### Records supplied
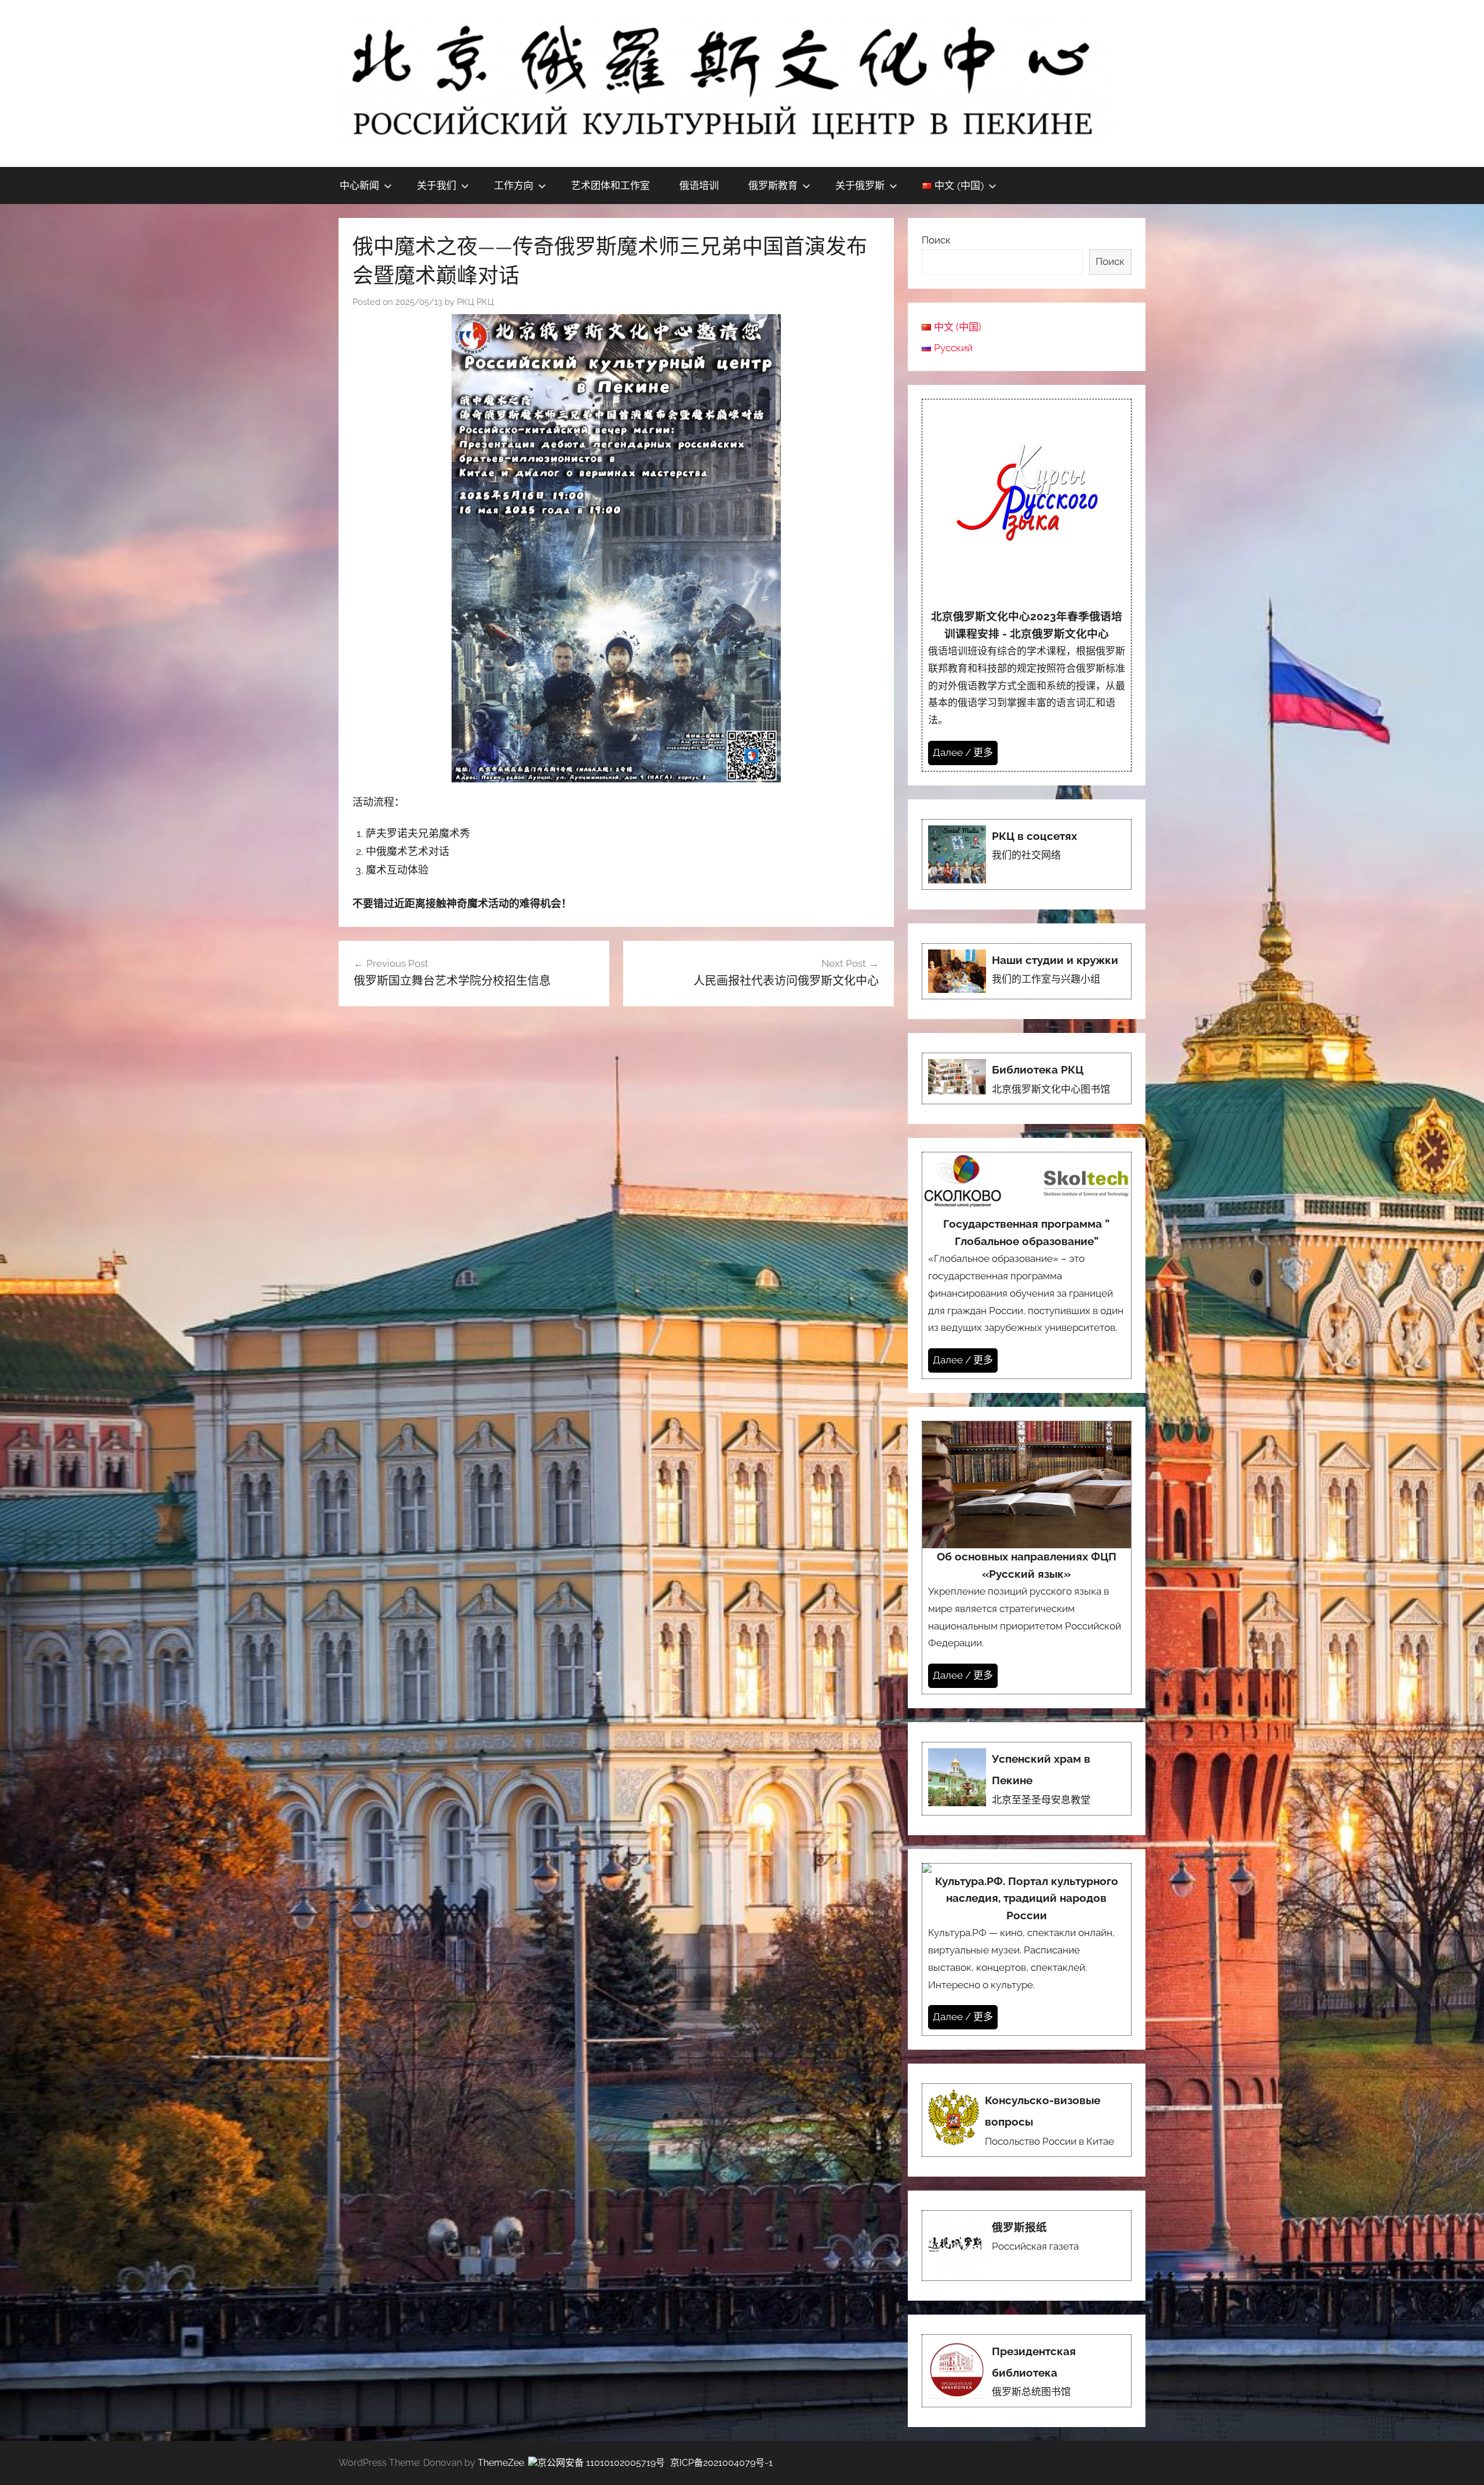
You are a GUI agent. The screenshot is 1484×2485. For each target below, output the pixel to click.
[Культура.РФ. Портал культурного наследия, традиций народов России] (1026, 1950)
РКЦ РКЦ (475, 302)
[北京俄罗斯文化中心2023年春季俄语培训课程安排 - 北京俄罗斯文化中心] (1026, 585)
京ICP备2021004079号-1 (721, 2462)
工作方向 (513, 185)
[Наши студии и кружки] (1026, 971)
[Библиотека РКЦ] (1026, 1078)
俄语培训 (699, 185)
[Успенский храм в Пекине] (1026, 1778)
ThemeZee (501, 2462)
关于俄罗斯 (860, 185)
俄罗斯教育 (773, 185)
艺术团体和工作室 (610, 185)
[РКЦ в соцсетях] (1026, 854)
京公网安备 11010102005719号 (601, 2462)
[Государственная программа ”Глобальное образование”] (1026, 1265)
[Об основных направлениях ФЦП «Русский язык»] (1026, 1557)
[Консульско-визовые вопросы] (1026, 2120)
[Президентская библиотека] (1026, 2371)
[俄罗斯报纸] (1026, 2245)
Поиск (936, 240)
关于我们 (436, 185)
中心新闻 (359, 185)
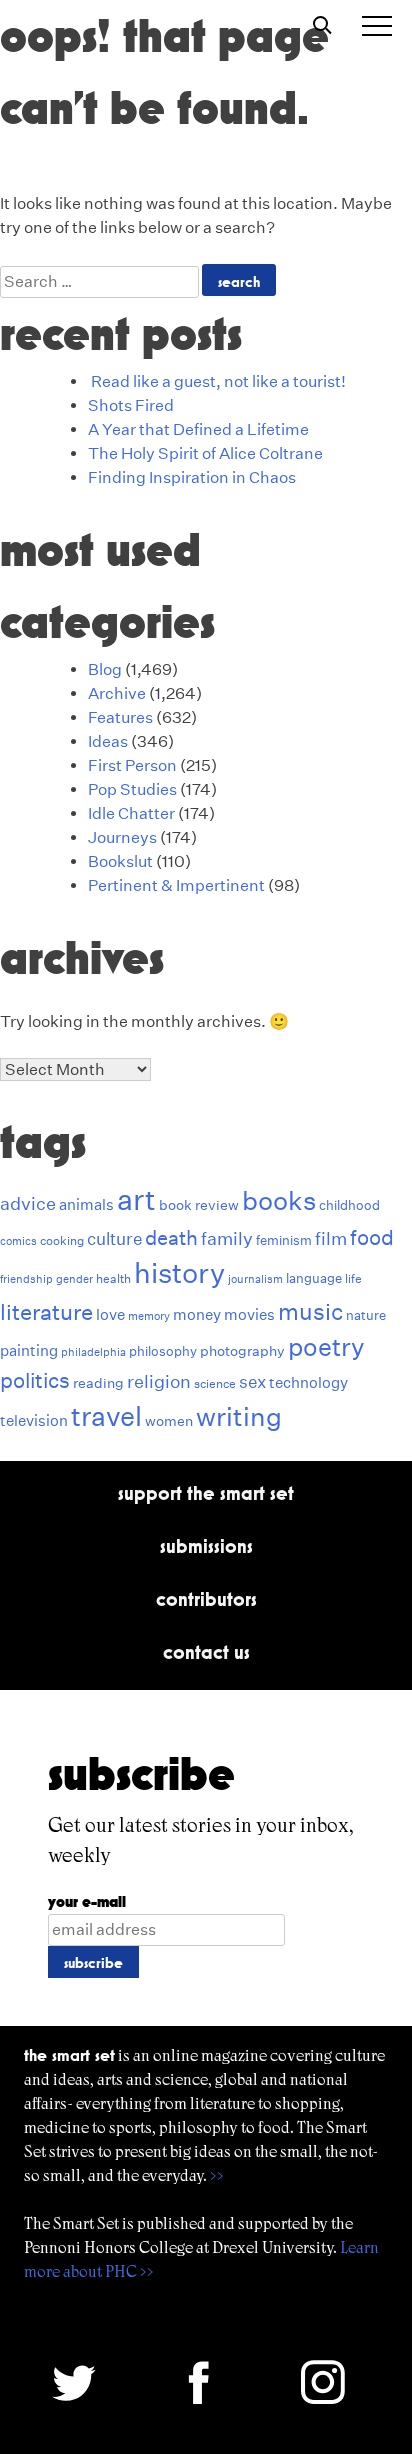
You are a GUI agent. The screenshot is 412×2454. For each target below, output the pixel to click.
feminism (284, 1240)
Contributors (206, 1599)
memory (149, 1316)
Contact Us (206, 1652)
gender (74, 1279)
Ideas (108, 741)
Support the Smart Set (206, 1493)
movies (249, 1314)
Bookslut (120, 861)
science (215, 1383)
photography (242, 1351)
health (113, 1278)
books (279, 1200)
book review (199, 1205)
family (227, 1238)
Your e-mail (87, 1901)
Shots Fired (131, 405)
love (110, 1314)
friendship (26, 1279)
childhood (349, 1205)
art (136, 1199)
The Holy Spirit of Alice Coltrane (205, 453)
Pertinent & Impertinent (176, 885)
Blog (105, 669)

### Exercise
Please repeat every line from the listing above exactly as it appears. Drop the pictures.

### Exercise output
You are a GUI agent. The screenshot is 1484×2485. For each target below, output the pixel to click.
[Культура.РФ. Портал культурного наследия, традиций народов России] (1026, 1950)
РКЦ РКЦ (475, 302)
[北京俄罗斯文化中心2023年春季俄语培训课程安排 - 北京俄罗斯文化中心] (1026, 585)
京ICP备2021004079号-1 (721, 2462)
工作方向 (513, 185)
[Наши студии и кружки] (1026, 971)
[Библиотека РКЦ] (1026, 1078)
俄语培训 (699, 185)
[Успенский храм в Пекине] (1026, 1778)
ThemeZee (501, 2462)
关于俄罗斯 (860, 185)
俄罗斯教育 (773, 185)
艺术团体和工作室 (610, 185)
[РКЦ в соцсетях] (1026, 854)
京公网安备 11010102005719号 (601, 2462)
[Государственная программа ”Глобальное образование”] (1026, 1265)
[Об основных направлениях ФЦП «Русский язык»] (1026, 1557)
[Консульско-визовые вопросы] (1026, 2120)
[Президентская библиотека] (1026, 2371)
[俄罗斯报纸] (1026, 2245)
Поиск (936, 240)
关于我们 (436, 185)
中心新闻 (359, 185)
You are a GUI agent. The screenshot is 412×2454. For each target below, output the pixel to click.
feminism (284, 1240)
Contributors (206, 1599)
memory (149, 1316)
Contact Us (206, 1652)
gender (74, 1279)
Ideas (108, 741)
Support the Smart Set (206, 1493)
movies (249, 1314)
Bookslut (120, 861)
science (215, 1383)
photography (242, 1351)
health (113, 1278)
books (279, 1200)
book review (199, 1205)
family (227, 1238)
Your e-mail (87, 1901)
Shots Fired (131, 405)
love (110, 1314)
friendship (26, 1279)
childhood (349, 1205)
art (136, 1199)
The Holy Spirit of Alice Coltrane (205, 453)
Pertinent & Impertinent (176, 885)
Blog (105, 669)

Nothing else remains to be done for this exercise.